We can also draw a lot of other documents from our corpus next to this one. It could look like this:

Or, if we had chosen other topics beforehand, like this:

While in the first variant, the documents are clearly discernible and empathize different topics, the documents in the second variant are all more or less alike. The topics chosen here were not able to separate the documents in a meaningful way. These two possible document distributions are nothing else than two different Dirichlet distributions! This means we have found a way of describing what “good” distributions over topics look like!

The same principle applies to words in topics. Good topics will have different distributions over words, while bad topics will have about the same words as others. These two appearances of Dirichlet distributions are described in the LDA model by two hyperparameters, alpha and beta. As a general rule, you want to keep your Dirichlet parameters below one. Take a look at how different values change the distribution in this brilliant animation made by David Lettier.

Source: David Lettier

Good word and topic distributions are usually approximated by using techniques such as collapsed Gibbs sampling or expectation propagation. Both methods iteratively improve randomly initialized word and topic distributions. However, a “perfect” allocation may never be found.

If you want to try out what LDA does to a data set of your choice interactively, click your way through this great in-browser demo by David Mimno.

Remember the clustering flowchart presented in the introduction? Especially the last step called final evaluation? When using clustering methods you should always keep in mind that even though a specific model may results in the least vector mean movements or the lowest probability distribution value, this doesn’t mean that it is “correct”. There are many data sets k-means cannot cluster properly and even LDA can produce topics that don’t make any sense to humans.

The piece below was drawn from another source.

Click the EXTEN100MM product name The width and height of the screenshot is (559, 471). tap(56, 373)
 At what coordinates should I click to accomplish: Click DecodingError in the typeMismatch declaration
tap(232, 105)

In short: All models are wrong, but some are useful. Have fun clustering your texts and take care!

Resources

Anastasiu, D. C., Tagarelli, A., Karypis, G. (2014). Document Clustering: The Next Frontier. In Aggarwal, C. C. & Reddy, C. K. (Eds.), Data Clustering, Algorithms and Applications (pp. 305–338). Minneapolis: Chapman & Hall.

Blei, D. M., Ng, A. Y., & Jordan, M. I. (2003). Latent dirichlet allocation. Journal of Machine Learning Research, 3(Jan), 993–1022.

Blei, D. M. (2012). Probabilistic topic models: Surveying a suite of algorithms that offer a solution to managing large document archives. Communications of the ACM, 55(4), 77–84.

Brown, P. F., Pietra, V. J., Souza, P. V., Lai, J. C., & Mercer, R. L. (1992). Class-Based n-gram Models of Natural Language. Computational Linguistics, 18, 467–479.

Feldman, R., & Sanger, J. (2007). Clustering, The text mining handbook. Advanced approaches in analyzing unstructured data. Cambridge: Cambridge University Press.

Le, Q. & Mikolov, T. (2014). Distributed Representations of Sentences and Documents. Proceedings of the 31st International Conference on Machine Learning, in PMLR 32(2), 1188–1196.

Manning, C., & Schütze, H. (1999). Clustering, Foundations of statistical natural language processing. Cambridge, Mass.: MIT Press.

Owoputi, O., O’Connor, B., Dyer, C., Gimpel, K., Schneider, N., & Smith, N. A. (2013). Improved Part-of-Speech Tagging for Online Conversational Text with Word Clusters. Human Language Technologies: Conference of the North American Chapter of the Association of Computational Linguistics, Proceedings, June 9–14, 2013, Atlanta, Georgia, USA (pp. 380–390).